Before proceeding, ensure you gather the following information for each server:

  • Disk Devices: Specify the available disk devices, including bootable storage.
  • Network Interfaces: Define the network interfaces available on the server, including MAC addresses and interface names.
  • Network Configuration: Configure the IP addresses, gateways, and DNS settings for the server’s network setup.

It’s essential to allow PXE booting and workflows for the provisioning process. This is done by ensuring the following settings in the hardware spec object:

netboot:
  allowPXE: true
  allowWorkflow: true

This configuration allows Tinkerbell to initiate network booting and enables iPXE to start the provisioning workflow for your bare-metal server.

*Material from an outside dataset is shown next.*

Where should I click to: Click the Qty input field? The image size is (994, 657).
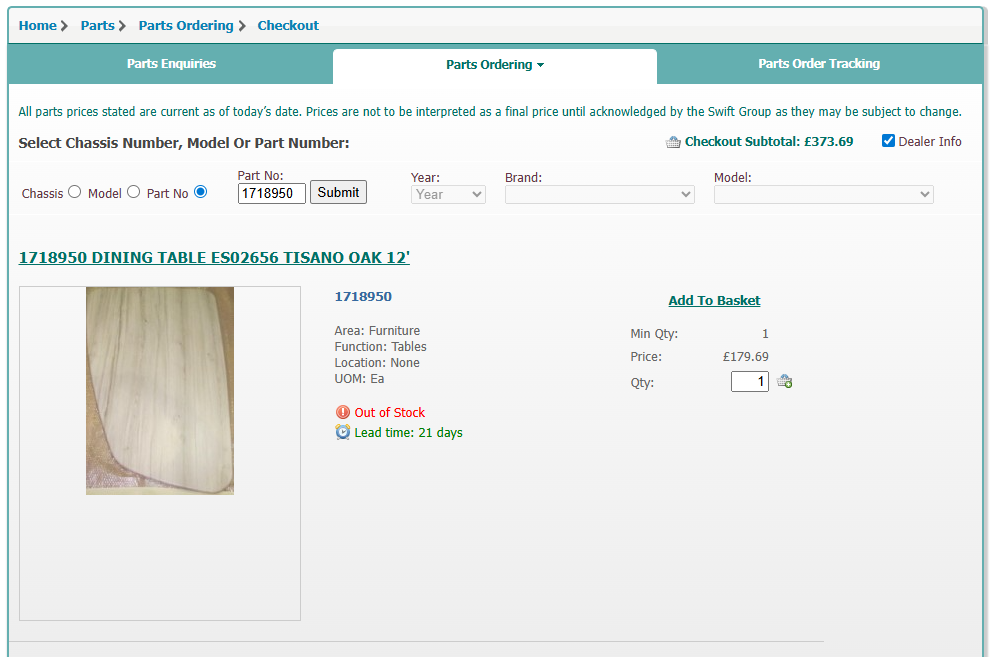(x=749, y=381)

This is an example for Hardware Object Configuration

apiVersion: tinkerbell.org/v1alpha1
kind: Hardware
metadata:
  name: baremetal-server-0
  namespace: tink-system
spec:
  disks:
  - device: /dev/sda
  interfaces:
  - dhcp:
      arch: x86_64
      hostname: baremetal-server-0
      iface_name: <dev-name>
      ip:
        address: 10.20.0.210
        gateway: 10.20.0.1
        netmask: 255.255.255.0
      lease_time: 86400
      mac: aa:bb:cc:dd:ee:ff
      name_servers:
      - 1.1.1.1
      - 8.8.8.8
      uefi: true
    netboot:
      allowPXE: true
      allowWorkflow: true

Powering On Baremetal Servers

After creating the Hardware Objects, power on your bare-metal servers and configure them for one-time network booting via iPXE. This boot process is crucial, as it allows the server to load a minimal in-memory operating system provided by Tinkerbell, which includes Docker.

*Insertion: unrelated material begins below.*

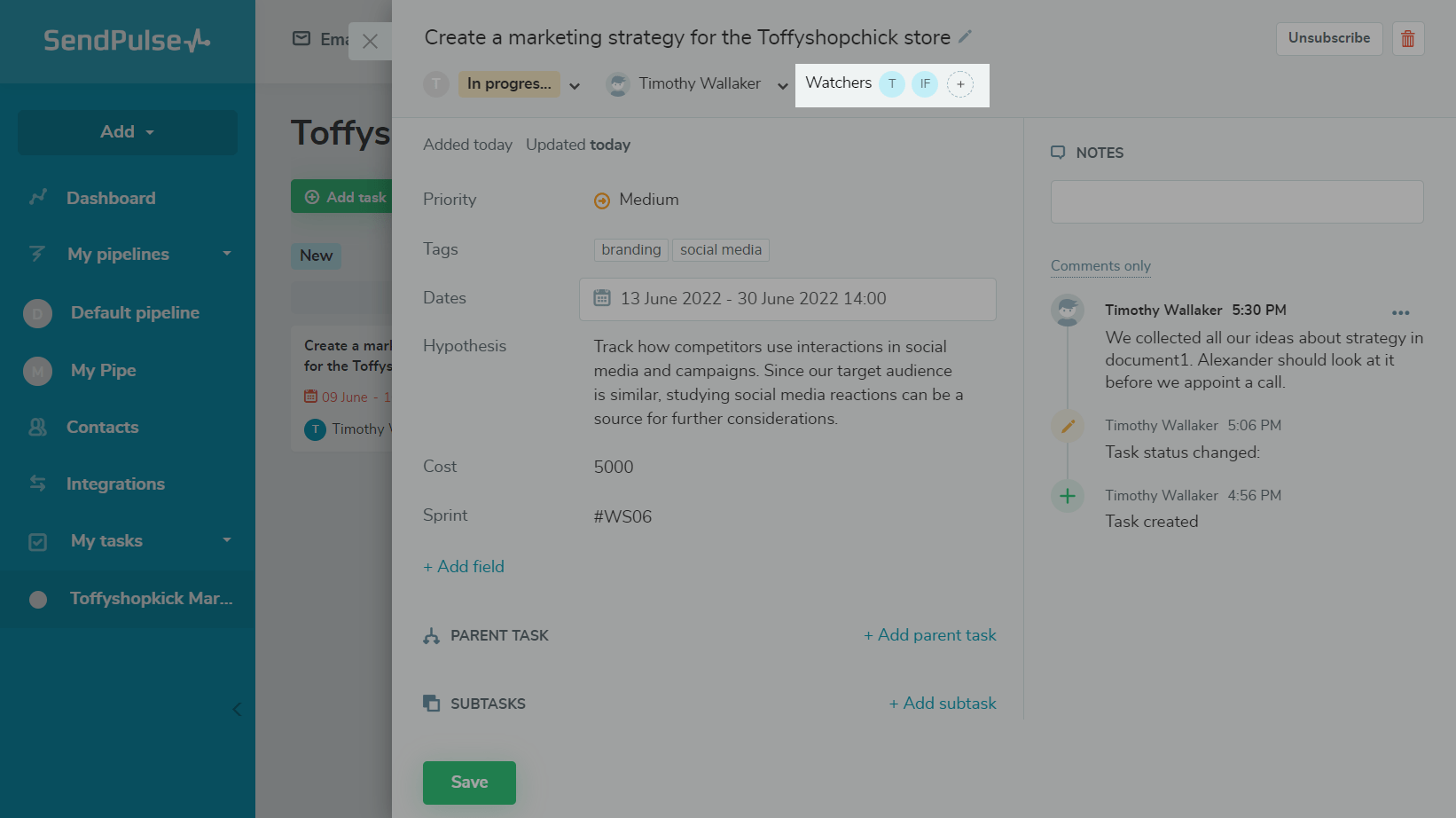Close the task panel with the X icon
This screenshot has height=818, width=1456.
click(x=371, y=41)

Once the server boots, a tink-worker container is deployed. This container is responsible for executing the actions defined by the Machine Controller for the corresponding MachineDeployment.

Creating The Baremetal Cluster in KKP Dashboard

Once your Tinkerbell environment is set up, and your bare-metal servers are ready, you can proceed to create the Baremetal cluster in the KKP dashboard. The critical part of this process is defining the Baremetal Node settings correctly, including the Operating System Image and Hardware Settings. Baremetal Machine Deployment

Unlike traditional MachineDeployments, the replicas field in KKP’s MachineDeployments doesn’t directly control the number of worker nodes created. Instead, each MachineDeployment acts as a blueprint for a single worker node. This one-to-one mapping simplifies management by ensuring a clear relationship between the deployment and the corresponding node.

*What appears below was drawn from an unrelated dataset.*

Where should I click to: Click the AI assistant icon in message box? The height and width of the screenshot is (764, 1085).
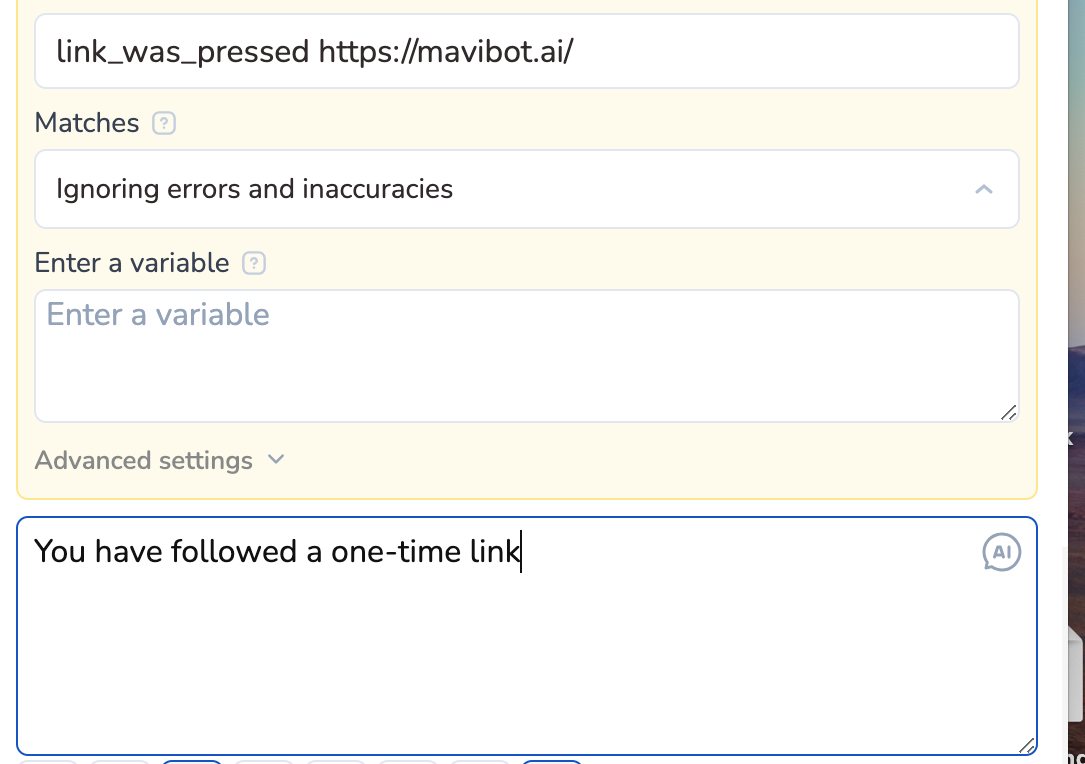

Once the MachineDeployment is created and reconciled, the provisioning workflow will start immediately. This process is executed by the tink-worker container, which runs inside the in-memory operating system provided by iPXE boot.

The Machine Controller generates the necessary actions for this workflow, which are then executed on the bare-metal server by the tink-worker container. The key actions include:

  • Wiping the Disk Devices: All existing data on the disk will be erased to prepare for the new OS installation.
  • Installing the Operating System: The specified OS image (e.g., Ubuntu 20.04 or 22.04) will be installed on the server.
  • Network Configuration: The server’s network settings will be configured based on the Hardware Object and the defined network settings.
  • Cloud-init Propagation: The Operating System Manager (OSM) will propagate the cloud-init settings to the node to ensure proper configuration of the OS and related services.

Once the provisioning workflow is complete, the bare-metal server will be fully operational as a worker node in the Kubernetes cluster.

Currently, the baremetal provider only support Ubuntu as an operating system. More support for other operating system will be added in the future.

Future Enhancements

Currently, the Baremetal provider requires users to manually create Hardware Objects in Tinkerbell and manually boot up bare-metal servers for provisioning. However, future improvements aim to automate these steps to make the process smoother and more efficient. The goal is to eliminate the need for manual intervention by automatically detecting hardware, creating the necessary objects, and initiating the provisioning process without user input. This will make the Baremetal provider more dynamic and scalable, allowing users to manage their infrastructure with even greater ease and flexibility.